Let’s pause and consider how unsuccessful that grand experiment in eloquence before substance was.
After being given a Nobel prize for no reason, Obama went on to fail every challenge he met.
Yet he said on winning the Democratic nomination on June 3, 2008, “this was the moment when the rise of the oceans began to slow and our planet began to heal”.
Anthony Albanese laid out a similar line of tosh in his victory speech, beginning with his commitment to the Uluru Statement from the Heart.
A proclamation few have read, fewer understand, and only a handful of educated urban Aboriginals will benefit from.

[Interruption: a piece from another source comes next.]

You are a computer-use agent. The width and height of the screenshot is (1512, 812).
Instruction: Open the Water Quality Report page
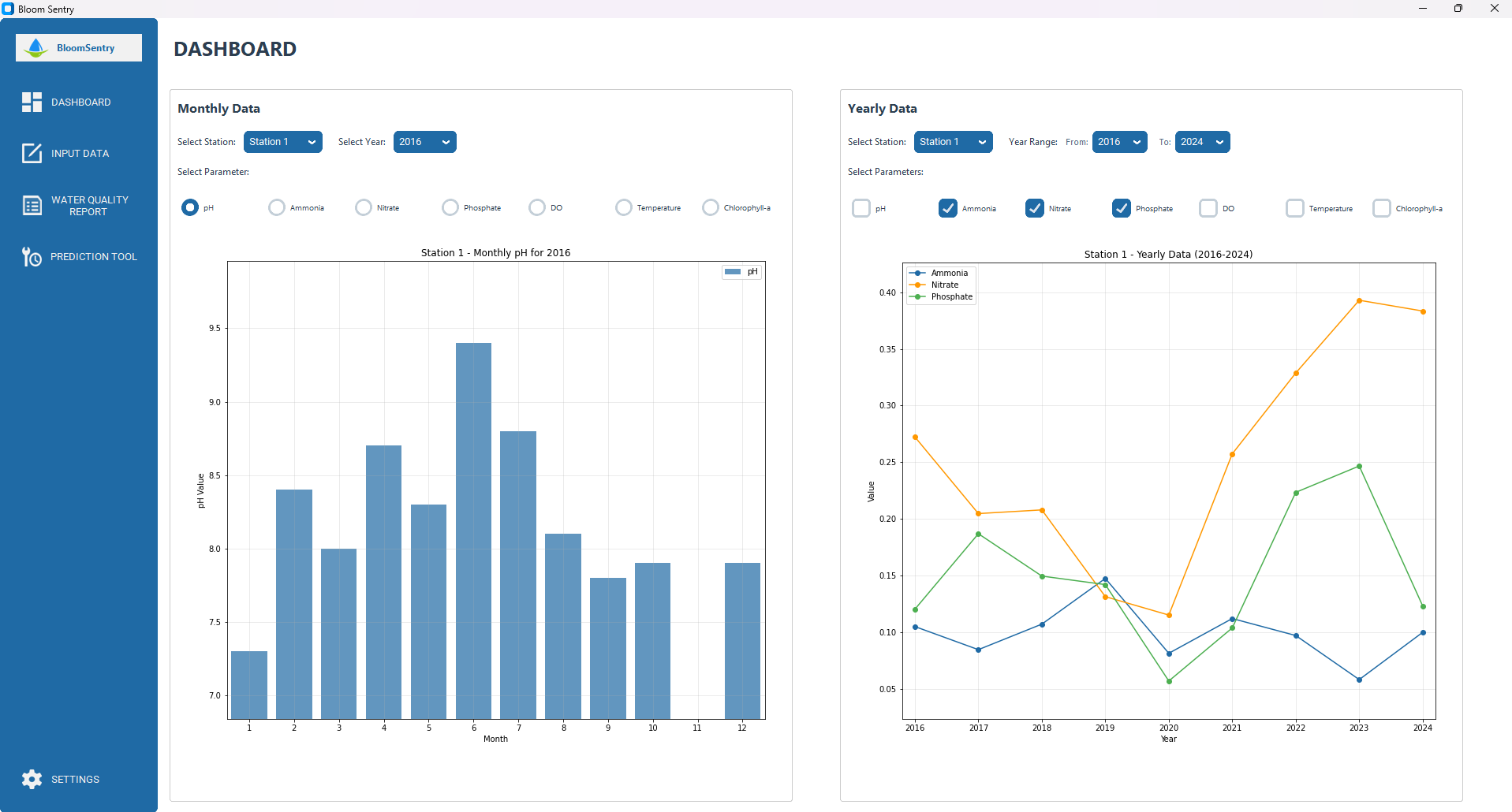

Linda Burney, one of 10 Indigenous members in the new parliament immediately touted the Aboriginal and Torres Strait Islander Commission as a worthy predecessor to the new body. ATSIC was not only a total flop, it ripped off Aboriginal people – the very group it was meant to represent.
Two paragraphs after pledging to enshrine apartheid in the Constitution with the installation of ethnic-only bloc voting, Albanese said: “Labor’s team will work every day to bring Australians together.”
Nothing is more likely to divide Australians than a referendum on enshrining the right of one group of Australians to a separate pathway to influence government.
Those advocating for the so-called Voice to Parliament cannot even agree on who is Indigenous and whose rights trump other claimants, as we see being played out between competing Aboriginal groupings in the battle over the remains of Mungo Man and Woman right now.
Bad laws follow bad precedents and the High Court has been particularly useless making new laws (like Mabo) on ethnic lines. Basing Mabo on Torres Strait Islander Eddie Mabo’s attempts to secure native title on his island of Mer’s garden plot led woke judges to stretch the distinct island horticulture ethos to cover the vast expanse of mainland Australia where any gardening efforts had been piecemeal (despite Bruce Pascoe’s historically unsupported claims of an entrenched gardening culture).
It was a huge misreading of culture and history.
At a time when the world is facing the greatest uncertainty since the Cold War, Albanese and the leftist Greens and so-called “teal” parties cannot show how their policies will provide any tangible national or global benefit.
With climate action the principal plank in the teals’ platform, MP Allegra Spender displayed her ignorance the day before the vote by praising China for “making huge transitions”, even though China was building more than half of the new coal-powered station capacity in the world last year.
She and Zali Steggall are the symbols of this victory of the vacuous. Green (teal) pressure on coal, gas and oil companies is responsible for closing mines and wells in Australia just as the prices of our oil and gas surge to the highest levels recorded.
Victoria has become so woke is has banned all gas exploration.
Albanese’s delusional view on election night was “we can end the climate wars”.
“Together we can take advantage of the opportunity for Australia to be a renewable energy superpower,” he went on to say.
The ugly truth is that renewables cannot provide the power needed to keep the remnants of our industry alive, let alone the lights on, while the cost of subsidising this fantasy is driving power prices through the roof.
Those hurt most by the increased cost of energy are those who contribute most to the economy – the mining and agriculture sectors, the tradies.
In short, the workers.
Those hurt least will be the elites who voted for the teals and Greens.
Albanese whined in his speech, noting: “I said I’ve been underestimated my whole life during the campaign.”
Voters still don’t rate him. Labor received its lowest vote since 1910 (just 32.7 per cent of the first-preference votes to the Coalition’s 36.2 per cent) which means about half a million people favoured Scott Morrison over Albanese.
The sea levels didn’t pay much attention to Obama and there’s no reason to believe a change in government or the emergence of teals will do anything but hurt Australians.